(To-do list)
a) Duplicate a passage from the t-test exercise verbatim, starting with "2.5 Manually calculate" and going on through "n_diff - 1)".
b) Summarize the t-test exercise in two sentences.

─── Excerpt ───

The data pool required for sampling is small (18 participants), as well as the data not being independent (participants head size will be the same for both callipers, affecting both results depending on calliper accuracy). The sample size was not smaller than the population, instead it was the whole population (all N.Z air force pilots)

2.5 Manually calculate the t-statistic for testing if the underlying mean is 0, and the 95% confidence interval for the mean.

Formulas: \(T = \frac{\bar{y}-\mu_0}{se(\bar{y})}\) and 95% confidence interval \(\bar{y} \pm t_{df, 0.975} \times se(\bar{y})\)

NOTES: The R code mean(y) calculates \(\bar{y}\). The standard error is \(se(\bar{y}) = \frac{s}{\sqrt{n}}\) where \(s\) is the standard deviation of \(y\) and is calculated by sd(y), and \(n\) is the number of data-points calculated by length(y). The degrees of freedom is \(df = n-1\). The \(t_{df,0.975}\) multiplier is given by the R code qt(0.975, df).

mean_diff = mean(Measure.df$Cardboard - Measure.df$Metal)
std_dev = sd(Measure.df$Cardboard - Measure.df$Metal)
n_diff = length(Measure.df$ID)
tmul_diff = qt(1 - 0.05/2, df = n_diff - 1)
se_diff = std_dev/sqrt(n_diff)





# t-statistic for H0: mu=0:

t_stat_null = (mean_diff - 0)/(se_diff)

# 95% confidence interval for the mean:

CI_Diff = mean_diff + tmul_diff * c(-1,1) * std_dev/sqrt(n_diff)

2.6 Repeat the same calculation using the t.test function (done for you):

t.test(Measure.diff)

─── Excerpted records ───

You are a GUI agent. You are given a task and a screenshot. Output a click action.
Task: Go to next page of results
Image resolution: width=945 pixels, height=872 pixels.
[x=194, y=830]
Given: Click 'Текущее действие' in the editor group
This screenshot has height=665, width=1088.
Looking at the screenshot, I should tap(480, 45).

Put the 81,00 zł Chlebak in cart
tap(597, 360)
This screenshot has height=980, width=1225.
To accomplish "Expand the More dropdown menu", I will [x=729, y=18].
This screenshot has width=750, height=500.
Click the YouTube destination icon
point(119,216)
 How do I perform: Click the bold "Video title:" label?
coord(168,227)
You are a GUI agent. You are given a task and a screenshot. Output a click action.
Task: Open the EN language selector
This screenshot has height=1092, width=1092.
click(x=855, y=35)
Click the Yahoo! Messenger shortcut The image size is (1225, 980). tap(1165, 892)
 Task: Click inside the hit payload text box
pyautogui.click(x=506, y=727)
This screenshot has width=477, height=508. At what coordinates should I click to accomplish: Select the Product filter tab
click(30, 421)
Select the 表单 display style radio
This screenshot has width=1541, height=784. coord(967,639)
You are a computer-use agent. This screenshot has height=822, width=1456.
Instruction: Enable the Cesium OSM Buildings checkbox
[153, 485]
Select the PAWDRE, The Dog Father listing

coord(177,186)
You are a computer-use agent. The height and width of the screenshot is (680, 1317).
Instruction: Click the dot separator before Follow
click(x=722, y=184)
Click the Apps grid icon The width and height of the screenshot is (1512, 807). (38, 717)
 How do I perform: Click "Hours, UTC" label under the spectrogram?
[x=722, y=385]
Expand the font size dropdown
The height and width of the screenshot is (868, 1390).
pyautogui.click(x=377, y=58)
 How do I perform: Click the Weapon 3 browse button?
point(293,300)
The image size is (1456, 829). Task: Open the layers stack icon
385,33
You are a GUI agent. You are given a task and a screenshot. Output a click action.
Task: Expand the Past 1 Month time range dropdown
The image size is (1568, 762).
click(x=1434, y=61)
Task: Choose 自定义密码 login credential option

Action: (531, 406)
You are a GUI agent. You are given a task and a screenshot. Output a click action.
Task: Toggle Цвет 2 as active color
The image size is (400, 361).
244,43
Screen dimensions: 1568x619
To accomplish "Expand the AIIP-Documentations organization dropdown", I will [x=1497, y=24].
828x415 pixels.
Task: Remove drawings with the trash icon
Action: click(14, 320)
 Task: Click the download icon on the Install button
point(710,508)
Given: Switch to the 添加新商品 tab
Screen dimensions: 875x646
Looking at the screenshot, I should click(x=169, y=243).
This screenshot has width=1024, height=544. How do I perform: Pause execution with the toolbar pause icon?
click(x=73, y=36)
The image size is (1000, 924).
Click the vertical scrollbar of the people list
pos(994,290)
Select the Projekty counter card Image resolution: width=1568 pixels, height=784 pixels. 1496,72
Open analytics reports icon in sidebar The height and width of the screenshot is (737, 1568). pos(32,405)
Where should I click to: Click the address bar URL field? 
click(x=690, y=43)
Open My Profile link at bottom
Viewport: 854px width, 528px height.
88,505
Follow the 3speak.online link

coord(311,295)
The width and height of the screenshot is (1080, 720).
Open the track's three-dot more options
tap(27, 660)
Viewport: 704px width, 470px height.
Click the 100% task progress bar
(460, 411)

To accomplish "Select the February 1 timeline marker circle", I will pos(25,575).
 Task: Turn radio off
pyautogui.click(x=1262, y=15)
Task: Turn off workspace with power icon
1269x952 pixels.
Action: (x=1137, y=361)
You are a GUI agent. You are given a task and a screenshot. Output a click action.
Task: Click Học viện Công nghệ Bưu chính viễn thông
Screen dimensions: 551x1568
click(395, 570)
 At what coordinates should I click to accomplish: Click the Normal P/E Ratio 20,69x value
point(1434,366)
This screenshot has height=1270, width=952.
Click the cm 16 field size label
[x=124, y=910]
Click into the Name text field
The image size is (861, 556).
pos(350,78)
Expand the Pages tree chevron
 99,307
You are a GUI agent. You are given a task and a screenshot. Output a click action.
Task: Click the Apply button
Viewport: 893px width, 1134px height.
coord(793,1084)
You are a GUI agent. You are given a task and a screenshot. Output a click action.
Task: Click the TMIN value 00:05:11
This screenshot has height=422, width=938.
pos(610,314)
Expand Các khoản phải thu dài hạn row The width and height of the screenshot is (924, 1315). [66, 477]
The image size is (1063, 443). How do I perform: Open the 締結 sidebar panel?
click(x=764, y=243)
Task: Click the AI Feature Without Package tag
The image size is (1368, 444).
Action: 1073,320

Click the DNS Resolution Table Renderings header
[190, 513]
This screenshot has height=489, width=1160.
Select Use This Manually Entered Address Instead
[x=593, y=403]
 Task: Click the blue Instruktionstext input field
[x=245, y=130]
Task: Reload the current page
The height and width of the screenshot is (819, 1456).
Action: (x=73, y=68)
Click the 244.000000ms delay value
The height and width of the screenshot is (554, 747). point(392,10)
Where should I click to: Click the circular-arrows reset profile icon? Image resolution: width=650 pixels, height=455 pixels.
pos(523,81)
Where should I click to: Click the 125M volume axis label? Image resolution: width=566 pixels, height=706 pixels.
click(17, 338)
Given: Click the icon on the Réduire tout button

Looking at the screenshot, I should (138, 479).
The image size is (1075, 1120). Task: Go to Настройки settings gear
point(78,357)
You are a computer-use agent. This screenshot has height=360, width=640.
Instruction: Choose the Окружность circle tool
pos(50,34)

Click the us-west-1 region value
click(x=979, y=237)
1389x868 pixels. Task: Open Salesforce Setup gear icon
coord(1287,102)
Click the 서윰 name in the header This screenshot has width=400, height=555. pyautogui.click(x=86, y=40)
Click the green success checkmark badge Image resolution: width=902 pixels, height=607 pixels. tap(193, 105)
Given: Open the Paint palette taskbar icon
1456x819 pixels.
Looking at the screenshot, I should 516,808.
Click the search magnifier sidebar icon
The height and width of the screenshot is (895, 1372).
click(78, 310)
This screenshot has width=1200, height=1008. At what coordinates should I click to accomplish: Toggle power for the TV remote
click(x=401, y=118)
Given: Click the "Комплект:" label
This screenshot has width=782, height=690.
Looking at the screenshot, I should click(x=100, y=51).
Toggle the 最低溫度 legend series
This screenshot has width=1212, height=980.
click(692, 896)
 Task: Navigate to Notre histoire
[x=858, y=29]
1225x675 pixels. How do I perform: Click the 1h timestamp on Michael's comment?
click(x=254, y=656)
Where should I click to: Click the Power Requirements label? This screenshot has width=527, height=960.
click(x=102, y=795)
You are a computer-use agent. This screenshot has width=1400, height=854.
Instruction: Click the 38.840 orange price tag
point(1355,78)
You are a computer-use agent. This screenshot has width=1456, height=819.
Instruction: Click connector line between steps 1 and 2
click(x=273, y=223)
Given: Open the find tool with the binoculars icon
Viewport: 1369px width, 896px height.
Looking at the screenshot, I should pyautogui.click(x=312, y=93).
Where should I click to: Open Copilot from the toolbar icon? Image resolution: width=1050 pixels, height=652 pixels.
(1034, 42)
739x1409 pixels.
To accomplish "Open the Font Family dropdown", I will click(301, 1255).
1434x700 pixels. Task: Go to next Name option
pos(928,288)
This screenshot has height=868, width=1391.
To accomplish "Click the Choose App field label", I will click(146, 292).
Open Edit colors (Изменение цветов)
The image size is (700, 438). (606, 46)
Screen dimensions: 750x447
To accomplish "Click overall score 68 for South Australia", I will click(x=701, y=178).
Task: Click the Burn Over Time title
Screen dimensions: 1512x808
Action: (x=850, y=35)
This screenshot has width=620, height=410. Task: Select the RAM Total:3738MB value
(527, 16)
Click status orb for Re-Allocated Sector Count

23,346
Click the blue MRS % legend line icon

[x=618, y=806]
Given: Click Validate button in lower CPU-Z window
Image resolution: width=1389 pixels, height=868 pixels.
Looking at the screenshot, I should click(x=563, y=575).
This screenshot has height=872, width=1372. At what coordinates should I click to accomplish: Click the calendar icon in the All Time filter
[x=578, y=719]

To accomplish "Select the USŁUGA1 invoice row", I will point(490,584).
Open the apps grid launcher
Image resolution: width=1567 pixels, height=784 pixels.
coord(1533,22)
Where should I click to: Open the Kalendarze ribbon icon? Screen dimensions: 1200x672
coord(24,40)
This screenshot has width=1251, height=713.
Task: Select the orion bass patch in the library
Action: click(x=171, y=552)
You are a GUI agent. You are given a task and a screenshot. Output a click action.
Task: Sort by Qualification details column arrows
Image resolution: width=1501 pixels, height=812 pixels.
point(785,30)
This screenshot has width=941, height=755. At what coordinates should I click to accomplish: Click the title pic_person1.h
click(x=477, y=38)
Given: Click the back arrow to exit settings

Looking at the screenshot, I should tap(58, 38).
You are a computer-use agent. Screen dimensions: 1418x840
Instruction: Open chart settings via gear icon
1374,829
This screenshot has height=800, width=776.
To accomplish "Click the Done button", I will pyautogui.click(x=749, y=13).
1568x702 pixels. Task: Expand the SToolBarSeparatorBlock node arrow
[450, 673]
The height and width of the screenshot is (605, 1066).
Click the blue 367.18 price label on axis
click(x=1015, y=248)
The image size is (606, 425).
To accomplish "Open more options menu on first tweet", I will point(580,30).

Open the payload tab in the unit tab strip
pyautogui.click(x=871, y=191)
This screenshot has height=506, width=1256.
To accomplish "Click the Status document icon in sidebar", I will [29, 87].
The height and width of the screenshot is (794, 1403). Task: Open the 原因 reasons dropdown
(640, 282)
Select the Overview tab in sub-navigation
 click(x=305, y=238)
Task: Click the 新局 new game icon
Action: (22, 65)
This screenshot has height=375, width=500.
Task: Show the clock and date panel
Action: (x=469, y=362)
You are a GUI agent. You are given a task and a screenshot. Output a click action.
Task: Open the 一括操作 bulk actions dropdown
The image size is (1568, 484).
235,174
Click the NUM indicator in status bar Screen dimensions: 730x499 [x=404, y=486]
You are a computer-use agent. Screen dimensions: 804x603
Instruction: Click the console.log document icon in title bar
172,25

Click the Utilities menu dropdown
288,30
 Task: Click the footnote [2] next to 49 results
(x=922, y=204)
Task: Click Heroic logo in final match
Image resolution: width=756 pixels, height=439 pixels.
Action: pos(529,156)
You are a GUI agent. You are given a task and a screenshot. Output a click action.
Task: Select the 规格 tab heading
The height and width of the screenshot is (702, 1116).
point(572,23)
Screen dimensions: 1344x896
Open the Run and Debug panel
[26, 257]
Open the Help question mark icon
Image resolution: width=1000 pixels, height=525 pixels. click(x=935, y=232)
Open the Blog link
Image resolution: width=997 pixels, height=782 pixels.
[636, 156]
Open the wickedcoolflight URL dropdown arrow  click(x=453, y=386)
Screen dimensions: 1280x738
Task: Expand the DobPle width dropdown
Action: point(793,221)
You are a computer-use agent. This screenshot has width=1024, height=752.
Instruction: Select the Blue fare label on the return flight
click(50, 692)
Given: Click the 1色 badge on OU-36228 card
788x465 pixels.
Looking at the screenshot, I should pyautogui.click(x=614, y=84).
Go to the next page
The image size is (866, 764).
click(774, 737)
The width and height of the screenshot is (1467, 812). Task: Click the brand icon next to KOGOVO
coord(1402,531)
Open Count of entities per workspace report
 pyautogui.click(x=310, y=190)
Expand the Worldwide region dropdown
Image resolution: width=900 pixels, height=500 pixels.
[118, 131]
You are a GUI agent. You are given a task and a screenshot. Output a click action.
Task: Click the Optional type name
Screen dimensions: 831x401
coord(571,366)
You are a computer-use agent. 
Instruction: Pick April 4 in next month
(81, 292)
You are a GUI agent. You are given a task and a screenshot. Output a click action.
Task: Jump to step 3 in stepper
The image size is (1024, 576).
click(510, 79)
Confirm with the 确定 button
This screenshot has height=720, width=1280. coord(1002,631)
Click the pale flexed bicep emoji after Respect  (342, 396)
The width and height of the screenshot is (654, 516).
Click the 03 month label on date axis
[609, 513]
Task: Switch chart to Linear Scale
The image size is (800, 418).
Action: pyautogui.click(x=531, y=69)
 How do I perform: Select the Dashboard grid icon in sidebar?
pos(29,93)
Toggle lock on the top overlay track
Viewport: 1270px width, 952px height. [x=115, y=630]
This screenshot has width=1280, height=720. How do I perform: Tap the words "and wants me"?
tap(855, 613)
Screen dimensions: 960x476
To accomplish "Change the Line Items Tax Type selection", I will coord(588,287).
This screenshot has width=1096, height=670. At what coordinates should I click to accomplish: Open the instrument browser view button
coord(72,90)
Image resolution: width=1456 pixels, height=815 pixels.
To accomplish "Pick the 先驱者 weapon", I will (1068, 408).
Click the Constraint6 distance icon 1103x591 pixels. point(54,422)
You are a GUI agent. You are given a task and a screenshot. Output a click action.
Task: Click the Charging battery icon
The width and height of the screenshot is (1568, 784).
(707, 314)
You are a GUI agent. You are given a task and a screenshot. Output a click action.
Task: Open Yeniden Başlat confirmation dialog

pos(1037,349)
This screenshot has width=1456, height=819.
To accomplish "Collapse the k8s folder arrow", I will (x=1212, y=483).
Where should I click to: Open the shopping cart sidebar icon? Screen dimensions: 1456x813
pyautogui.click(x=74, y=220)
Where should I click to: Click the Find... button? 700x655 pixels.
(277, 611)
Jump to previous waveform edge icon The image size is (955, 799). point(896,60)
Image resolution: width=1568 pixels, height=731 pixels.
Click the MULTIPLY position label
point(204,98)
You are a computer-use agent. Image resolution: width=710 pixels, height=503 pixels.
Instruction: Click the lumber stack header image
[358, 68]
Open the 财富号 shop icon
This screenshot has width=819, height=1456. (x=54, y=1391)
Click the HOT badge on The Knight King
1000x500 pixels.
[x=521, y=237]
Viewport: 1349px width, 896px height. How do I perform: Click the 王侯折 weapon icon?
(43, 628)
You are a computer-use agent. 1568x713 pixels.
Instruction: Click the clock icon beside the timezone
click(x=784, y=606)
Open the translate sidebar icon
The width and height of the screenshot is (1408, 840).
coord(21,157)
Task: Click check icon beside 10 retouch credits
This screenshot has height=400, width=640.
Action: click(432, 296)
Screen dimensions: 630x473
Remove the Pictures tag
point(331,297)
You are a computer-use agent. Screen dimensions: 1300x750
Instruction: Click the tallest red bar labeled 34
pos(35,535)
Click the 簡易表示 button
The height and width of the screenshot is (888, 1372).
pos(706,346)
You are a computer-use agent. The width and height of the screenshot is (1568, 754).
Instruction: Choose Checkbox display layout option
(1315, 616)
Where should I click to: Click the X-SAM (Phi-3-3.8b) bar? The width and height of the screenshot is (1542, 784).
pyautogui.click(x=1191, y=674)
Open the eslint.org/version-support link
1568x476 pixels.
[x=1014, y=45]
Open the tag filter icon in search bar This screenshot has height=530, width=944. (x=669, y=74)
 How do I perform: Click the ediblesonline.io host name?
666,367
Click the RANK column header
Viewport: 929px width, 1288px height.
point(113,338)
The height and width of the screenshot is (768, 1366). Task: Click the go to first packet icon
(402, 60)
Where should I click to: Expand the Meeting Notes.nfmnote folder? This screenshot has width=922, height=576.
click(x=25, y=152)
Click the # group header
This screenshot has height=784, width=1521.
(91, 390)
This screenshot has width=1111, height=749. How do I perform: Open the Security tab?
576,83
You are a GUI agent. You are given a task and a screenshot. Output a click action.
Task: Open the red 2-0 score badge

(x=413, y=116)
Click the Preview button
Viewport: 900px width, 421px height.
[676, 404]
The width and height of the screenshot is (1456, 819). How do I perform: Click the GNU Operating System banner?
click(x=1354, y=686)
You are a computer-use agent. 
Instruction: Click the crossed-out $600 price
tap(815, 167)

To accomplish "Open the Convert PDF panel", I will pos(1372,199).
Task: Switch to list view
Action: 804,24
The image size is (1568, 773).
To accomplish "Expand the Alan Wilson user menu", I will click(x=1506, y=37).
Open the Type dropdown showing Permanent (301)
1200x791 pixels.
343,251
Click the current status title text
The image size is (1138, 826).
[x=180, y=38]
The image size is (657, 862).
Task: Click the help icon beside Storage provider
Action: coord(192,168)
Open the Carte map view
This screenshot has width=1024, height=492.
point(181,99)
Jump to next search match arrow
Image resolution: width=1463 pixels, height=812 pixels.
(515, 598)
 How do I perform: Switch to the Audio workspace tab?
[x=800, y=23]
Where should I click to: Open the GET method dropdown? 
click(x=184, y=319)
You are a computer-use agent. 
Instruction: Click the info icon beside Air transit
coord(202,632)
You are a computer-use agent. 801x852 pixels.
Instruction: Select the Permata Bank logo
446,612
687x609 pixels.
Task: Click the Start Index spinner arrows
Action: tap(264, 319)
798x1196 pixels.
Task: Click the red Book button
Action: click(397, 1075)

───

(Worked answers)
a)
2.5 Manually calculate the t-statistic for testing if the underlying mean is 0, and the 95% confidence interval for the mean.

Formulas: \(T = \frac{\bar{y}-\mu_0}{se(\bar{y})}\) and 95% confidence interval \(\bar{y} \pm t_{df, 0.975} \times se(\bar{y})\)

NOTES: The R code mean(y) calculates \(\bar{y}\). The standard error is \(se(\bar{y}) = \frac{s}{\sqrt{n}}\) where \(s\) is the standard deviation of \(y\) and is calculated by sd(y), and \(n\) is the number of data-points calculated by length(y). The degrees of freedom is \(df = n-1\). The \(t_{df,0.975}\) multiplier is given by the R code qt(0.975, df).

mean_diff = mean(Measure.df$Cardboard - Measure.df$Metal)
std_dev = sd(Measure.df$Cardboard - Measure.df$Metal)
n_diff = length(Measure.df$ID)
tmul_diff = qt(1 - 0.05/2, df = n_diff - 1)

b) The caliper data pool is small and not independent: it covers 18 participants, the whole population of New Zealand air force pilots, and each participant's head size is the same for both calipers. The exercise calculates manually in R the t-statistic for testing whether the mean cardboard-minus-metal difference is 0 and the 95% confidence interval for that mean, using the mean, standard deviation, standard error and qt multiplier, and then repeats the calculation with the t.test function.